WORK TASK
While leaving the pictures out, set down only the lines from the one with "Task: Open the 可爱宝贝 child template cover" through the end of the records, exactly as they stand.

-------- DATA FOR ANALYSIS --------

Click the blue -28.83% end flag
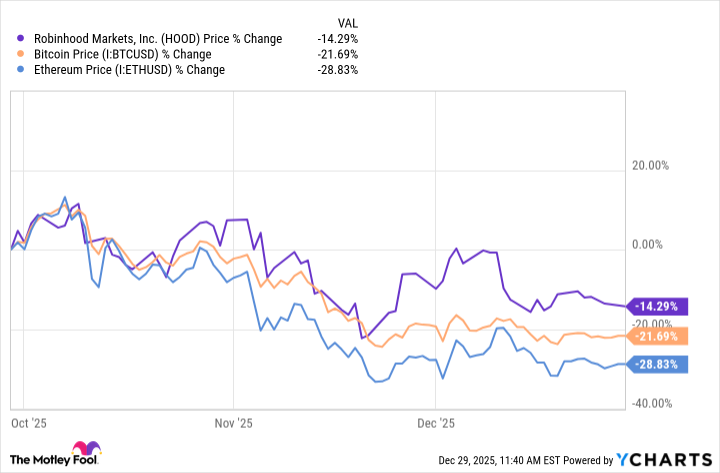This screenshot has width=720, height=473. (x=664, y=364)
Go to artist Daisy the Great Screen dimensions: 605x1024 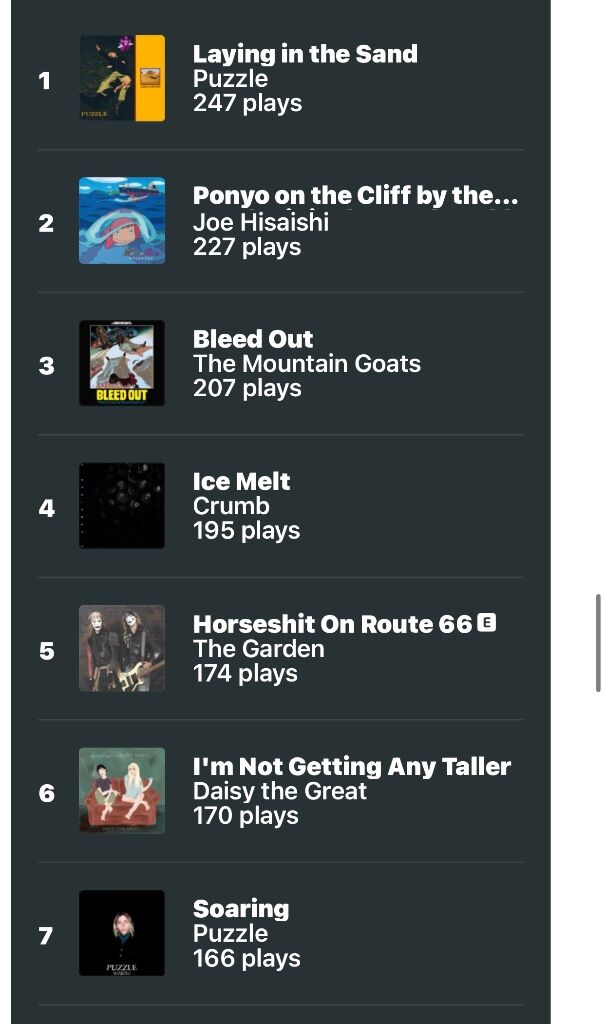pyautogui.click(x=280, y=791)
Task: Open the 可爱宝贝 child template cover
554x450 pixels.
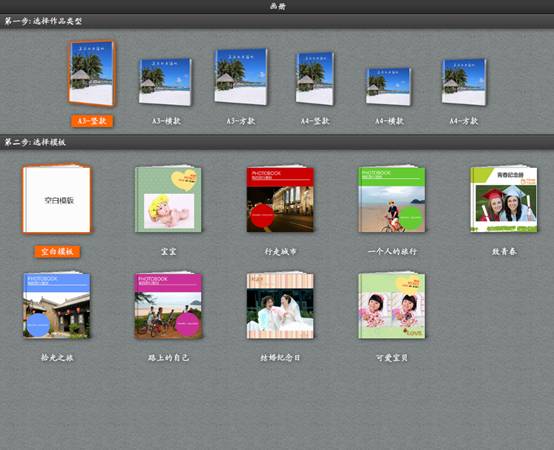Action: click(x=392, y=305)
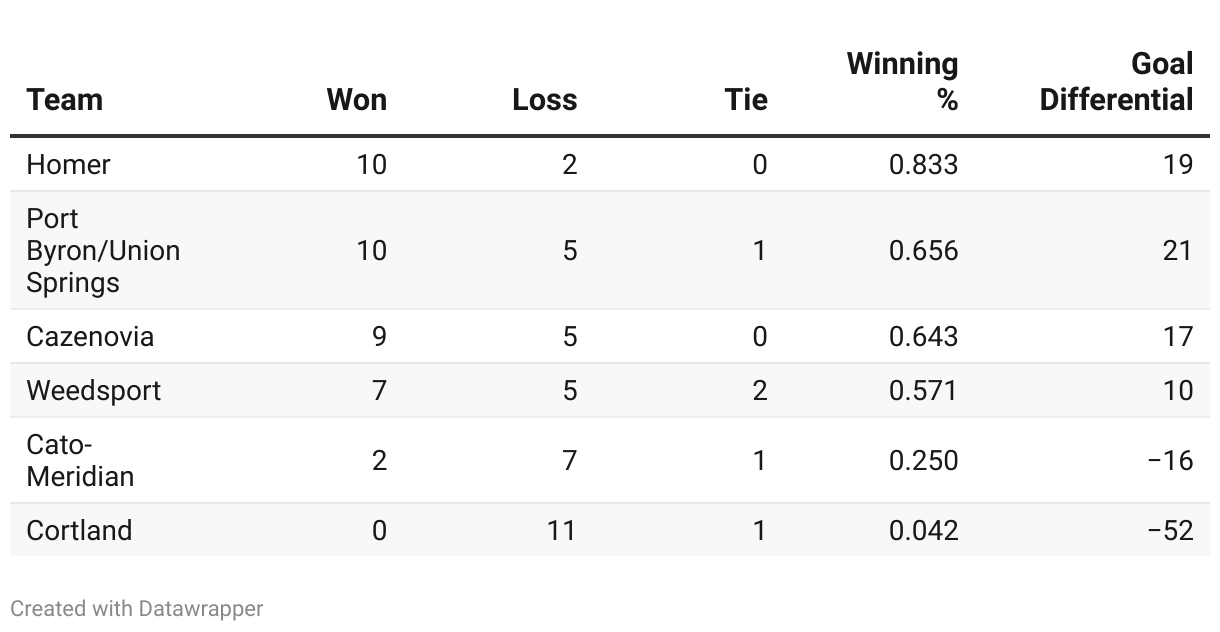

--------

WRITTEN SOLUTION
Task: Open the 可爱宝贝 child template cover
554x450 pixels.
Action: click(x=392, y=305)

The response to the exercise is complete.